Nuestra guerra
Por: Rubén Quiroz Ávila – Presidente de la Sociedad Peruana de Filosofía, profesor universitario
Hace años libramos nuestra guerra. Aquella que ha instituido la vida peruana como un permanente acto de supervivencia. Como si los peruanos estuviéramos condenados a medrar y aceptar, con lúgubre resignación, una suerte errática y sin esperanzas. Esa forma inicua de entender que el racismo, la corrupción y la violencia son naturales y que no hay nada qué hacer frente a ello. Cuando se convierten esas taras en formas de vida estamos ante una catástrofe colectiva. Esa situación bélica interna, calamitosa y diaria sucede cuando existen individuos que justifican la inequidad social, que expanden su racismo en todas las dimensiones sociales, que ejercen, astutos o explícitos actos de intimidación, que atentan contra el ecosistema con una frialdad vergonzosa.
Al parecer no fue suficiente las décadas de violencia política, nuestro dolor colectivo e incesante para hacernos comprender que estamos muy cerca de agotar todas nuestras posibilidades de construir una sociedad mínimamente viable. Y las batallas, crudas, porfiadas, prolongadas, están en todos los espacios. Algunos por el poder político, insaciables, como si el país fuera un botín.
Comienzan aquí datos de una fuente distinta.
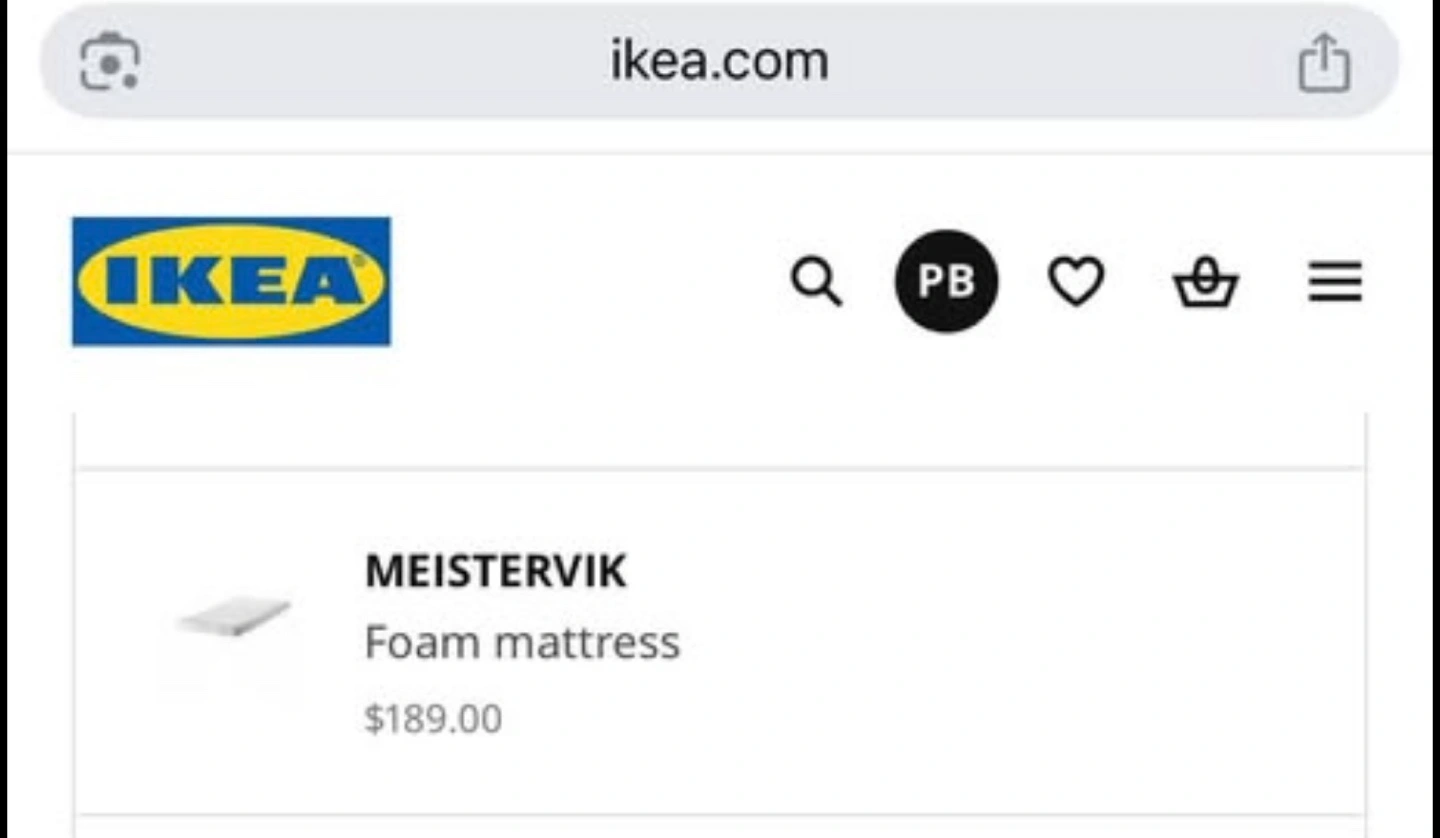View favorites via the heart icon

pyautogui.click(x=1076, y=282)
Otras cuando unos inescrupulosos aprovechan los vacíos legales para no pagar impuestos o usan tácticas de desgaste para impedir que se les cobre lo que corresponde. También cuando se permite, con cinismo cómplice, que grandes sectores sociales no tengan acceso a agua potable, a energía asequible, a alimentos nutritivos, a un sistema digno de salud y educación. En el caos, el desorden, siempre florece el mal.
Es más peligroso, casi un triunfo final, cuando ya es difícil distinguir quiénes son los buenos y quiénes no lo son. La línea divisoria del bien y el mal se está borrando con impiedad y rendición, que puede hacer que el futuro del país implosione. Tenemos años en estos cruentos vaivenes que nos hemos acostumbrado erradamente a asumir que nuestra nación está sentenciada. Cual proceso kafkiano en el que los inculpados somos la mayoría de los peruanos. Entonces, vapuleados y culpables, asumimos que las cosas son así y, doblegados, aceptarlo.
Por supuesto, podemos anhelar un escenario menos despiadado. Incluso, con un optimismo al borde de la candidez, soñemos con un país igualitario, sin racismo, equitativo, justo, con oportunidad para todos, sin discriminación de ningún tipo, es decir, un lugar para vivir sin miedo, sin la escalofriante angustia de no saber qué nos depara el día siguiente. Un país que no sea una ficción, que, a pesar de lo sombrío, tenga un ápice de ser una posibilidad real y no solo una larga promesa. Las promesas ya han sido suficientes.
Nuestros miles de años de historia, los diversos pueblos que somos, las múltiples y maravillosas lenguas que hablamos, nuestra inmensa capacidad de resiliencia, nos brinda una tenue probabilidad, pero también sabemos que puede no ser suficiente.